(Dataset entries)
================================
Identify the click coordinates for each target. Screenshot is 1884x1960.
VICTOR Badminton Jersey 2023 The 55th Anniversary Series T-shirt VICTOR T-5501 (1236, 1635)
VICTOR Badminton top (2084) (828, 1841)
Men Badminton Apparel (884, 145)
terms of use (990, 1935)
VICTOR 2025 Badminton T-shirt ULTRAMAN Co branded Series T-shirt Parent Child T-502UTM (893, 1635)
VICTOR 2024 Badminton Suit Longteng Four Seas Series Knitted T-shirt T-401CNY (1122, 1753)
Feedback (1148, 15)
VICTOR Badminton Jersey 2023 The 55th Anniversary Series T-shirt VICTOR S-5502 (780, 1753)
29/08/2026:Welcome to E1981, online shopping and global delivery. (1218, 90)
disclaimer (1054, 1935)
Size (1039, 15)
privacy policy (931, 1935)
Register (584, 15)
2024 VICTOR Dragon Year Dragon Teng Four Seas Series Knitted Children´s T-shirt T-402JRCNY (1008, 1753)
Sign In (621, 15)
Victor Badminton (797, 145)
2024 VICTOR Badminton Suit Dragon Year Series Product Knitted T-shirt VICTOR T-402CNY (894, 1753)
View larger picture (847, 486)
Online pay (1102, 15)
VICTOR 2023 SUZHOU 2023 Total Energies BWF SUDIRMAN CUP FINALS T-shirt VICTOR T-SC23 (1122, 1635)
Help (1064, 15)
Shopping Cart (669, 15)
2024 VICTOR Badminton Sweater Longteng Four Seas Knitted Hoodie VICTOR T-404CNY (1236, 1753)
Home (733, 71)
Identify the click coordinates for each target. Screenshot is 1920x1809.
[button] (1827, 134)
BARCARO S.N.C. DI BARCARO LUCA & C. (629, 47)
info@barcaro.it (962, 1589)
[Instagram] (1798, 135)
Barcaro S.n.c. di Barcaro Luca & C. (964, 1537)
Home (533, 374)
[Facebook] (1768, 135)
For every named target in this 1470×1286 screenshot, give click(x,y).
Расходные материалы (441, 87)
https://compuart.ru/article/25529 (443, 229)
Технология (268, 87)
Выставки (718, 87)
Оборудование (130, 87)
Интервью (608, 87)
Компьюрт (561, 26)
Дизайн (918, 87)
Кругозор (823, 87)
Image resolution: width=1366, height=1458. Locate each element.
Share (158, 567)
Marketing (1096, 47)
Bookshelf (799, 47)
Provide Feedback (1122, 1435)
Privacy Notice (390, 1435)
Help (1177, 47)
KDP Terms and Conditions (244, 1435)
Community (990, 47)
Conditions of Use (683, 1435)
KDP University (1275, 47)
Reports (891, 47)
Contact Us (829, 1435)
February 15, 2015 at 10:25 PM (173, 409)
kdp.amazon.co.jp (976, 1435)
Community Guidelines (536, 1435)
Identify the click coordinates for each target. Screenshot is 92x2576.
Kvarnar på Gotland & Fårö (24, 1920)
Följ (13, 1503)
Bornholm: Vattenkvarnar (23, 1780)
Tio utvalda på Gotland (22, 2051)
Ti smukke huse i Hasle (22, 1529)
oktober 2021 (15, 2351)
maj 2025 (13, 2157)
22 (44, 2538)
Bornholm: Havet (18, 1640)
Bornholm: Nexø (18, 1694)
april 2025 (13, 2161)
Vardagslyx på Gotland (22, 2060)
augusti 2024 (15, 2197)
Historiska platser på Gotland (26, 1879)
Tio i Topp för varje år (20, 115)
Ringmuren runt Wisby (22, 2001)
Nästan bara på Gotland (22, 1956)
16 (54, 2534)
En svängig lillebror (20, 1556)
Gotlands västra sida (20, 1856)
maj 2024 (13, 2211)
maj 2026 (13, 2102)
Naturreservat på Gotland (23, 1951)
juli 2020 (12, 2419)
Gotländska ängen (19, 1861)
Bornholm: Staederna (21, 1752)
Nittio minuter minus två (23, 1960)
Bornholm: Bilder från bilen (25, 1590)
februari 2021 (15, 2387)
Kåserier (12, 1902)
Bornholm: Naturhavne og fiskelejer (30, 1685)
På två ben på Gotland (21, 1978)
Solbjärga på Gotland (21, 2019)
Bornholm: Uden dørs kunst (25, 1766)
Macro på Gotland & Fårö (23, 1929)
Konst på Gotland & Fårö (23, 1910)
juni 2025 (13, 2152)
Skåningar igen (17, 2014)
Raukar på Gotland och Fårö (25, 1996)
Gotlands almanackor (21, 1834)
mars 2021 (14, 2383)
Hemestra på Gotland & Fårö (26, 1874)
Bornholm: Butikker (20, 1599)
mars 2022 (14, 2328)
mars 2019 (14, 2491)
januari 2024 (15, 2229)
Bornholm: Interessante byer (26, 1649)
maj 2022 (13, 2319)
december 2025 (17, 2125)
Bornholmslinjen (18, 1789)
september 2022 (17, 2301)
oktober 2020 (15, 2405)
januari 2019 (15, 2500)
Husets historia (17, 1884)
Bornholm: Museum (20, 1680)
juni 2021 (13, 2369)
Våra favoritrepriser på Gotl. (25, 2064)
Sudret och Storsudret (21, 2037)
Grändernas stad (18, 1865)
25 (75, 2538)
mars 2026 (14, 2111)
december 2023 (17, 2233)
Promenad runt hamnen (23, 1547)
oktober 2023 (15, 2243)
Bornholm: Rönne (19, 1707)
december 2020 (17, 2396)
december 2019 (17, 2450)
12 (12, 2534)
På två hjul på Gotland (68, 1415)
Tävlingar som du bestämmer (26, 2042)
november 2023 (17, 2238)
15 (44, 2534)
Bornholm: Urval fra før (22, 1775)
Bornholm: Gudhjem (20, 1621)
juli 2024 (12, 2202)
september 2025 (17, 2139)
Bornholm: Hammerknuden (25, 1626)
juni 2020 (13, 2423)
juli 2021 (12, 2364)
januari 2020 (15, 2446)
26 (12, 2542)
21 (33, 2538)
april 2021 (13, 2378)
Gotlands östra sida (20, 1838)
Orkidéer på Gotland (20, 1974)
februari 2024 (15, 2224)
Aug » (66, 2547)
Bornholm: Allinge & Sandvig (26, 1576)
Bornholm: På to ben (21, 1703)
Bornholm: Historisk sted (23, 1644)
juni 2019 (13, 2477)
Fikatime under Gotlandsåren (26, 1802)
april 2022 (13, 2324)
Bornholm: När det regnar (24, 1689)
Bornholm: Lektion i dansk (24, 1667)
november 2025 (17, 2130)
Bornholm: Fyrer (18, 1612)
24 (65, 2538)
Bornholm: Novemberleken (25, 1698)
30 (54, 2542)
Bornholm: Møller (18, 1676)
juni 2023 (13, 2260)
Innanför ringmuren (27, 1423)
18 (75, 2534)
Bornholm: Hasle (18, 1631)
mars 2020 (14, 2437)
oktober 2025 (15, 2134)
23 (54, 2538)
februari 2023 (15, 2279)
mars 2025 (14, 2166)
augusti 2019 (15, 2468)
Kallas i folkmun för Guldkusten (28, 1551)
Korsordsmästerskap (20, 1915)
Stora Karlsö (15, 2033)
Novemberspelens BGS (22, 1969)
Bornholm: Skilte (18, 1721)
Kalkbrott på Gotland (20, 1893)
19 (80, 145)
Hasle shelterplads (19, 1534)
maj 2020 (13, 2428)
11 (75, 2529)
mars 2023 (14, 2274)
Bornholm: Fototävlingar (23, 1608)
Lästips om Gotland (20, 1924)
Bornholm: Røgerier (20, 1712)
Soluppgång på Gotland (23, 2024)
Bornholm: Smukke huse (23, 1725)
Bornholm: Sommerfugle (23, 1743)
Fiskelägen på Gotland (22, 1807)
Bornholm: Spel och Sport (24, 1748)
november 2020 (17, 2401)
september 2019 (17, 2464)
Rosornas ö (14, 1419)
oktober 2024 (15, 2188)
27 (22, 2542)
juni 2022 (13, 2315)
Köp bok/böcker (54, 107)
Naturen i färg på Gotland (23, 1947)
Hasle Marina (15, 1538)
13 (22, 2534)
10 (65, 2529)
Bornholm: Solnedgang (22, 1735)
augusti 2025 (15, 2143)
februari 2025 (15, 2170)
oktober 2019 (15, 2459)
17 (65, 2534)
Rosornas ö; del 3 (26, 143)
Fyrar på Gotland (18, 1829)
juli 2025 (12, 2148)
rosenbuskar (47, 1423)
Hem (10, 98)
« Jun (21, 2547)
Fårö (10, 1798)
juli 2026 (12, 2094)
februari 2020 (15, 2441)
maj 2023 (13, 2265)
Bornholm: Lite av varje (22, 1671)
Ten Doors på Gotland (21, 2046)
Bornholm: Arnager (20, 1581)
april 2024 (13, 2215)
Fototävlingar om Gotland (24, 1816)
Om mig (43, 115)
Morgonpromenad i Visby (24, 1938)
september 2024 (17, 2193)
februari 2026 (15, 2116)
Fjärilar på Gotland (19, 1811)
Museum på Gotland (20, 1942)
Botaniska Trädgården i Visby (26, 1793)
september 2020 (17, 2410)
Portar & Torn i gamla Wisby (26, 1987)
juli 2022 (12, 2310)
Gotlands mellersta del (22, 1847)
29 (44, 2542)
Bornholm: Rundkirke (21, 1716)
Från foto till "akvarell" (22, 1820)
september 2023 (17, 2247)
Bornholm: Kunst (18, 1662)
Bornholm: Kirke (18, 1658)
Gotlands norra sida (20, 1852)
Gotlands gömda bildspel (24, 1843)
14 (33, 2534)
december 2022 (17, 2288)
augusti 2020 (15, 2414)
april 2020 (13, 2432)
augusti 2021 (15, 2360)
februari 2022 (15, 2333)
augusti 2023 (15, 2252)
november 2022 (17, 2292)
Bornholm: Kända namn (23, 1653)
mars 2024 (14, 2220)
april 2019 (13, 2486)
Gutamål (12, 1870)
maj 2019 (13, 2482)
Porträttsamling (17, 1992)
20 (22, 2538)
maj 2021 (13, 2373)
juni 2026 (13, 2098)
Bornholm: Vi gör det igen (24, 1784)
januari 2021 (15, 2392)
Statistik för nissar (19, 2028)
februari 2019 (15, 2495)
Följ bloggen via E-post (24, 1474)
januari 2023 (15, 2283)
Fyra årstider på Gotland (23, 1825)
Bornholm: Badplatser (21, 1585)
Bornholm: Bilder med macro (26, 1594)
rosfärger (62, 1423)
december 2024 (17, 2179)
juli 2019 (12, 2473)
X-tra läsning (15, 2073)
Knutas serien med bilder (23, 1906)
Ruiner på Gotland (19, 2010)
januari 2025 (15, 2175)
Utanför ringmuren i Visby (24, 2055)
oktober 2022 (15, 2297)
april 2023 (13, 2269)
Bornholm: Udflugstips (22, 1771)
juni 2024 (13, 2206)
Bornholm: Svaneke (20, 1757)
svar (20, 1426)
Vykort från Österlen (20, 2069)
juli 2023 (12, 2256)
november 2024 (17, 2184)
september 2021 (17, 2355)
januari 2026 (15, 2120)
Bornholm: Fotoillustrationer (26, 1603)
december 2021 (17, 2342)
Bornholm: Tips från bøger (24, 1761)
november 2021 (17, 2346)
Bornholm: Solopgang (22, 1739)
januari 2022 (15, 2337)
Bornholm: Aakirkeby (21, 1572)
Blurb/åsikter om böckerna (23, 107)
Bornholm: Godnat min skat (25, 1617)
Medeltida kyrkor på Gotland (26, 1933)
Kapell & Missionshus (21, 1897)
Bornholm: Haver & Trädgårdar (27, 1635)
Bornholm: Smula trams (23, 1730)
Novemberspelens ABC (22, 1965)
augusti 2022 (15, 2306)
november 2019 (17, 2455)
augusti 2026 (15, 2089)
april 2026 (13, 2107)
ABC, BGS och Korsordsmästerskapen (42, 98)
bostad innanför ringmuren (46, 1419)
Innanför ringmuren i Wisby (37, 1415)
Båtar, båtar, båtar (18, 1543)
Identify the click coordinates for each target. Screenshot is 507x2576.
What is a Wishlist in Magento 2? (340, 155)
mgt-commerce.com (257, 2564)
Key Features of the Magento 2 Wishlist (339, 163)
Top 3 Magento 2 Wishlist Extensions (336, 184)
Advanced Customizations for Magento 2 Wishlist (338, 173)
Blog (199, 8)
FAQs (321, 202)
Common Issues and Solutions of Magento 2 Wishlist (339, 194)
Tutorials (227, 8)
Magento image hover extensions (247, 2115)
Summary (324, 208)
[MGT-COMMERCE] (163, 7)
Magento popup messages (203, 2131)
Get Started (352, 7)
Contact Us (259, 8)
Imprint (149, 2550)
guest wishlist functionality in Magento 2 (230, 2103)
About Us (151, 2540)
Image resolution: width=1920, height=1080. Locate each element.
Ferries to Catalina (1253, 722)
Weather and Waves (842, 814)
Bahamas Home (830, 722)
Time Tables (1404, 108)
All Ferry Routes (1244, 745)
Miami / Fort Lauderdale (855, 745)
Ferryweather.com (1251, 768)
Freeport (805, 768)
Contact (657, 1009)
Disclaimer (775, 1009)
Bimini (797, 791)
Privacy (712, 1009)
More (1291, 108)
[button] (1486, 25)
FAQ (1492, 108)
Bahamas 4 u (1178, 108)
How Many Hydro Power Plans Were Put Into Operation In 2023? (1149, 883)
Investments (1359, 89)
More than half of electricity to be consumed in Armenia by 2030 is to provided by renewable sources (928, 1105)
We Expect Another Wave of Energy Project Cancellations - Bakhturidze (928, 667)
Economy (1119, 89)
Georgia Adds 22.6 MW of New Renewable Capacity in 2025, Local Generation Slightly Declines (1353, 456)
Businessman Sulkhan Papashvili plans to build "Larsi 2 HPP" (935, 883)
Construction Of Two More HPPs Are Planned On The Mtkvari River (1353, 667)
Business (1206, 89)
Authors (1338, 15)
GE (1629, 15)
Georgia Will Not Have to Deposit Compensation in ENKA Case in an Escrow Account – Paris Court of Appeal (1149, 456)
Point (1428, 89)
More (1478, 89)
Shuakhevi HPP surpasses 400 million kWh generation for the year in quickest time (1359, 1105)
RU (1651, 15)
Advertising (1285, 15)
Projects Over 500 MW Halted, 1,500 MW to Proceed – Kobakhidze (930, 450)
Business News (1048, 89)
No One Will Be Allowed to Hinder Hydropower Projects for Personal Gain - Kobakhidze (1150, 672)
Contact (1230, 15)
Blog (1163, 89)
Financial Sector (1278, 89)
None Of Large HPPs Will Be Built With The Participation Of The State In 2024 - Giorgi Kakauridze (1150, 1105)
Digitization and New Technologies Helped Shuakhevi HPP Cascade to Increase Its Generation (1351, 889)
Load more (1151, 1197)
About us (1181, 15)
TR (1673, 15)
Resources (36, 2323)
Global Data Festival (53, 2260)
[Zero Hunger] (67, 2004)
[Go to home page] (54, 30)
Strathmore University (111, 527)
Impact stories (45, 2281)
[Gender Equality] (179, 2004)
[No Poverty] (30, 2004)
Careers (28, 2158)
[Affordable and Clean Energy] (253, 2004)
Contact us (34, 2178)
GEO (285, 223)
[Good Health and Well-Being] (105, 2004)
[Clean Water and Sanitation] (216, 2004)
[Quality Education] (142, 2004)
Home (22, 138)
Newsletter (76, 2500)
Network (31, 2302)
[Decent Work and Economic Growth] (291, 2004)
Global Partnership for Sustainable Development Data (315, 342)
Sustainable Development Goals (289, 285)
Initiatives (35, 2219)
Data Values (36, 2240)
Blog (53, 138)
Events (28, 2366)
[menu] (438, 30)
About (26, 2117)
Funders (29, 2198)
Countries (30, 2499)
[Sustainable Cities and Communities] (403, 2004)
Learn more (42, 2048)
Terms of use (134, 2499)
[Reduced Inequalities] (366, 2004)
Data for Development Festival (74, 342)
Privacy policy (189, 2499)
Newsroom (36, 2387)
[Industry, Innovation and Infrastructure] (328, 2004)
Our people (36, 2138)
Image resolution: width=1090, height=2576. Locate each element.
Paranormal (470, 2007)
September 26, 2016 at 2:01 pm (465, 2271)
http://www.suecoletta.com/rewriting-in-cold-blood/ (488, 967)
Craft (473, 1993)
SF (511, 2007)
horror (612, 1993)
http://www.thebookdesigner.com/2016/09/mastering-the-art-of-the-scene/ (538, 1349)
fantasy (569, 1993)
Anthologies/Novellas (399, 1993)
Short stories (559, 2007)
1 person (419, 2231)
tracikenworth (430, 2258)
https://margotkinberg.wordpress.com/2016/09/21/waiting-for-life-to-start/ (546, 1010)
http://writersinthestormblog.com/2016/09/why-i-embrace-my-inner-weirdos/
================================
■ TASK:
Go through the data above and return each line containing the string "Kobakhidze".

■ RESPONSE TO THIS EXERCISE:
Projects Over 500 MW Halted, 1,500 MW to Proceed – Kobakhidze (930, 450)
No One Will Be Allowed to Hinder Hydropower Projects for Personal Gain - Kobakhidze (1150, 672)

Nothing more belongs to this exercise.